TIBERIAS AND THE ROUTE TO NAZARETH.

TIBERIAS, perhaps, was only rebuilt by Herod,* on a spot previously memorable as the site of another city. The very fact that anterior to the founding of the city by Herod, "there were here many ancient sepulchres," affords reason to conclude that there must have been some motive for the burial of the dead at this place similar to that which suggests burial near Jerusalem, Safed, Meiron, and even Tiberias, where the tombs and sepulchres are erected near the walls.
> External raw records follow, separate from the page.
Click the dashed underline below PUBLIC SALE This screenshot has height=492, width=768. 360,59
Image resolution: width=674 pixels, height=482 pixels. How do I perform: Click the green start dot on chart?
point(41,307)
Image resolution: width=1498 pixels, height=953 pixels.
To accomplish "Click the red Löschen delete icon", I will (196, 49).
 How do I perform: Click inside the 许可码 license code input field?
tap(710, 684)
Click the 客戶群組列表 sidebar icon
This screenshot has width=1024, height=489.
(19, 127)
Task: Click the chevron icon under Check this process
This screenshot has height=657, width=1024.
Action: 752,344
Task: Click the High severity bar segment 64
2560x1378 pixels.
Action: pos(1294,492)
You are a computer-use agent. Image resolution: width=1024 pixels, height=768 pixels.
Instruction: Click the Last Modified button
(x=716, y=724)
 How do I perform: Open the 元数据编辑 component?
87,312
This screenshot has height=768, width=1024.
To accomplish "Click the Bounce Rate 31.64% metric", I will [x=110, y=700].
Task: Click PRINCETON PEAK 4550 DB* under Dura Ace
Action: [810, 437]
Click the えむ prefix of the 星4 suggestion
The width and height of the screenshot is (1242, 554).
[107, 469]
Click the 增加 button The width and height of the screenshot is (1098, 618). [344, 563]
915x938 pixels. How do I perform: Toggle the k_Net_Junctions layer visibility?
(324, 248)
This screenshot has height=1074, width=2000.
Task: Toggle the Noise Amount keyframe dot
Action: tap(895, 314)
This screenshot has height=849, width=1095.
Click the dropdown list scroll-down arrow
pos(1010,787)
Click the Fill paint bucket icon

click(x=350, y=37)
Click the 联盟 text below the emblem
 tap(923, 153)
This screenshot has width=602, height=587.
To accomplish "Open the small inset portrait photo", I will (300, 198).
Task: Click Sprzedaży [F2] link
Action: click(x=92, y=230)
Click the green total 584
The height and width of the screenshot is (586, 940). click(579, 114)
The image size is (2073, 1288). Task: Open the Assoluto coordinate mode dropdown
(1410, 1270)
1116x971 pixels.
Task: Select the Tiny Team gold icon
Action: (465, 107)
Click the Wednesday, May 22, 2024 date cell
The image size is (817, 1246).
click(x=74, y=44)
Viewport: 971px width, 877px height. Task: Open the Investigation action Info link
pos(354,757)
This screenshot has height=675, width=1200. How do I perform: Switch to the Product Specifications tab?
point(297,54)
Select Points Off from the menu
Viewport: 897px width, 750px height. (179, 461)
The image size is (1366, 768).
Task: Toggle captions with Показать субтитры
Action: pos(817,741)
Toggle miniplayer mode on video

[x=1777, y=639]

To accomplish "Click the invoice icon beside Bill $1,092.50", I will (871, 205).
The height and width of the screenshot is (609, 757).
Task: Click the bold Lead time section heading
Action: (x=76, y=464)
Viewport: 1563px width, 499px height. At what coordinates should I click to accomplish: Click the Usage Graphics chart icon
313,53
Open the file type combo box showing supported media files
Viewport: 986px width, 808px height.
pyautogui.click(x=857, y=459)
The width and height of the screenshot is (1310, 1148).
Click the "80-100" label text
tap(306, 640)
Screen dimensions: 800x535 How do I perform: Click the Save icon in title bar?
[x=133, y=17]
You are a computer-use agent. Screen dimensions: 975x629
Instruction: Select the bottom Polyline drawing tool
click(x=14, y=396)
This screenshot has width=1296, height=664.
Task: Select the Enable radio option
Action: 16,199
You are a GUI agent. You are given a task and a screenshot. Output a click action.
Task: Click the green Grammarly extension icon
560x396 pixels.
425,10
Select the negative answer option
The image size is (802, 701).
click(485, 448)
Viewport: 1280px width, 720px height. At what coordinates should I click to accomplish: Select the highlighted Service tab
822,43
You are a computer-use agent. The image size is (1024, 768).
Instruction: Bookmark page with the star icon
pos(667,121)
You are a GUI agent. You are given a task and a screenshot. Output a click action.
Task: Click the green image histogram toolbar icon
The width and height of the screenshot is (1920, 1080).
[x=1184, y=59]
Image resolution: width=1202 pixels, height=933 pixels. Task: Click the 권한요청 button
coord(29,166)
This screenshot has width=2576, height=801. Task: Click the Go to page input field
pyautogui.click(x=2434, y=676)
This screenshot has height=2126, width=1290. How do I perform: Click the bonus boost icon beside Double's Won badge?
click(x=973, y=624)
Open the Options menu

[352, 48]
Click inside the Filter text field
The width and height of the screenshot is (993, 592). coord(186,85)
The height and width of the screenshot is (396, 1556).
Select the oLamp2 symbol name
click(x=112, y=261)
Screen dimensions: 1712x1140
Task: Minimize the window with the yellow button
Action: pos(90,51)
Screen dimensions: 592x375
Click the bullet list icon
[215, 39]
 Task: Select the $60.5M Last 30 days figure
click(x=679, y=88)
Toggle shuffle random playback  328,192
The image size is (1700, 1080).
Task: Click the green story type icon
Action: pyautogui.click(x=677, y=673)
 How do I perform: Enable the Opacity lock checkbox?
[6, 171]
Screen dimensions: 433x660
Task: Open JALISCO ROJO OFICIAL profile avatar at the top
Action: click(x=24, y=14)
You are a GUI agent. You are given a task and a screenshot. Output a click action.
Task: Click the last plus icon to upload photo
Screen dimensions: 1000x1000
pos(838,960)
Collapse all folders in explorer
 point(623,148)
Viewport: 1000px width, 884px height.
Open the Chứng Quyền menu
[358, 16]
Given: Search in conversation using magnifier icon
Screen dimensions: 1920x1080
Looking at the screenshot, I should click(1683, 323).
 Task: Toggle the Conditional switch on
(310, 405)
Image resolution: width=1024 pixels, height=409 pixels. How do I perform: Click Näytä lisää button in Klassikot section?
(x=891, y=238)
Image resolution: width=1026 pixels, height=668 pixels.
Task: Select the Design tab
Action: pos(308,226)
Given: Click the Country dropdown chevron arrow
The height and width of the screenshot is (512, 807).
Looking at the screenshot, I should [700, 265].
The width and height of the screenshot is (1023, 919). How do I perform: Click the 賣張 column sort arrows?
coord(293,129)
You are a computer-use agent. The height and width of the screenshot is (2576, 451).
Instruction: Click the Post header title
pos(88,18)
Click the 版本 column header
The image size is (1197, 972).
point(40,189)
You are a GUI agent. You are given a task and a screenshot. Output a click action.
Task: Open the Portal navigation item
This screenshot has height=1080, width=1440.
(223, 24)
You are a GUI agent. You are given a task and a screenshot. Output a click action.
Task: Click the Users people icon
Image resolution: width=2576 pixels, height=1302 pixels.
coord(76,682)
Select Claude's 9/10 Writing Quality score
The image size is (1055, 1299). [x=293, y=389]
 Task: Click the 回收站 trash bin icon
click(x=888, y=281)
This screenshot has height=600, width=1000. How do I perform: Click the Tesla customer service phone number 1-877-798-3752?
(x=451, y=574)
These sepulchres therefore indicated an ancient settlement before the time at which they were noticed by Herod, who founded the present town and named it Tiberias, after the Emperor, his friend and patron. That ancient city, as Jerome affirms, might have been Chinneroth. Tiberias was the principal city of the Jews in all matters appertaining to their literature; and men lived and died here who, had their studies been classic instead of Jewish, would have ranked high among the most learned of the world. There are several still remaining whose knowledge of the Hebrew Scriptures is remarkable; but it has more intimate connexion with the mere readings and variations of the text than with the history of the nation or of its literature. Among one class of Jews in the town the custom described

*Herod Antipas, son of Herod the Great, and the one who took Herodias, "his brother Philip's wife" (Matt. xiv. 1). Josephus's Antiquities, xviii. 2. 3; Wars of the Jews, ii. 9. 1. He afterward suffered in consequence of a suggestion by Herodias, and died with his wife in exile at Lyons, in Gaul.